GL: Each nation and culture will deal with these issues in a different way. There is no global Internet culture. We are already seeing the emergence of largely separate ‘net clusters,’ which are primarily language based, such as a Chinese, Japanese, Spanish, and German Internet. Remarkably English is no longer the majority language used on the Net. The cultural segmentation, or rather ‘plurification’ of the Net is an important factor if you want to understand how authorities are trying to control this medium. The stronger regional net cultures become, the harder it will be to enforce ‘global’ legislation, enforced either by US-American courts or international bodies. This by no means results in more cyber freedom. With this tendency comes a diversification of control mechanisms. What is defamation in Australia is filtering in China, lengthy censorship court cases in Germany, crackdown of the Internet as such in Arab countries, economic battles in Latin America, etc. There won’t be a global copyright regime any time soon. Agencies such as the WTO are rapidly losing legitimacy in the current political climate. More and more people are questioning the agenda of government backed corporate globalization, and that rising climate of uncertainty has now reached the level of the transnational elites as well.

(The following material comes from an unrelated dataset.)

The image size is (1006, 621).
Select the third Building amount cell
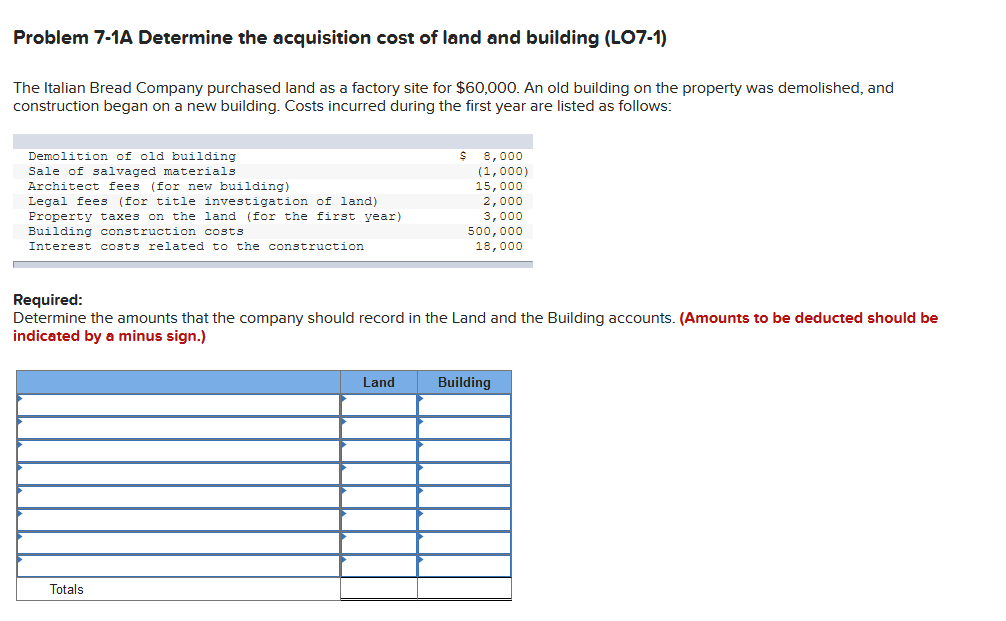[x=466, y=451]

KC: What impact (if any) has the so-called War on Terror and its attendant rolling-back of civil liberties had on the general information flows of Internet and its communities?
GL: That’s hard to measure at this stage because we’re in the middle of it all. One has to, again, become more specific, more regional. Are you referring to the situation in the USA? Europe? Asia? Signals coming out of the USA are mixed. On the one hand there is indeed more control, but people from other, let’s say more authoritarian countries, would still consider that a joke. On the other hand we see the emergence of a strong anti-war movement, growing out of anti-globalization struggles, but certainly going beyond that. On a technical level too there are interesting long-term ‘post dotcom’ developments that should encourage us, such as the proliferation of free software, peer-to-peer networks, wireless technologies and weblogs. There is a growing coalition in the US that questions existing copyright enforcement. In general we see controversies on the rise, which is such a good thing after all the organized optimism of the dotcom age. I am not saying that all the battles will be won. All I am saying is that the Internet is alive and well and is by no means a passive victim of ‘evil’ post-911 legislation.

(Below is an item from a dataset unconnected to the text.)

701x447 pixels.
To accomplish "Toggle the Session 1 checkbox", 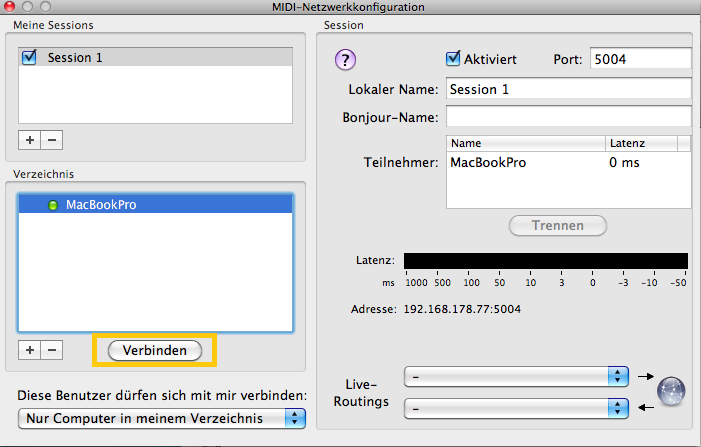I will click(29, 58).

KC: You have written about the need for a sophisticated form of “negative pragmatism” that remains “friendly to the virtual open spaces that are being closed everywhere.” This sounds like a compelling approach. How could this be used as a tactical response to increasing online censorship, where open spaces are rapidly closing up? Or, to put it another way, what is to be done?
GL: My advice would be: do not get distracted too much by what’s going on at a global level and do your thing. It’s fairly easy to draw up a gloomy picture, but that’s not how I see it, even though I am considered to be a professional pessimist. Maybe that’s because of my anti-cyclical belief system and lifestyle. I am completely revitalized in times of crises and get depressed when ‘prosperity’ hits the fan. I always see crisis as an opportunity. It creates space to regroup and rethink strategies. To be honest, I do not believe in the thread of Internet censorship, at least not in Western countries. We have to be cautious but there are still so many opportunities that I would to focus on those instead of joining this ‘culture of complaint’. So what needs to be done is setting up independent Internet infrastructures, software, communities and content. Do not depend on authorities, be it universities or corporations or NGOs. Another virtual world is possible!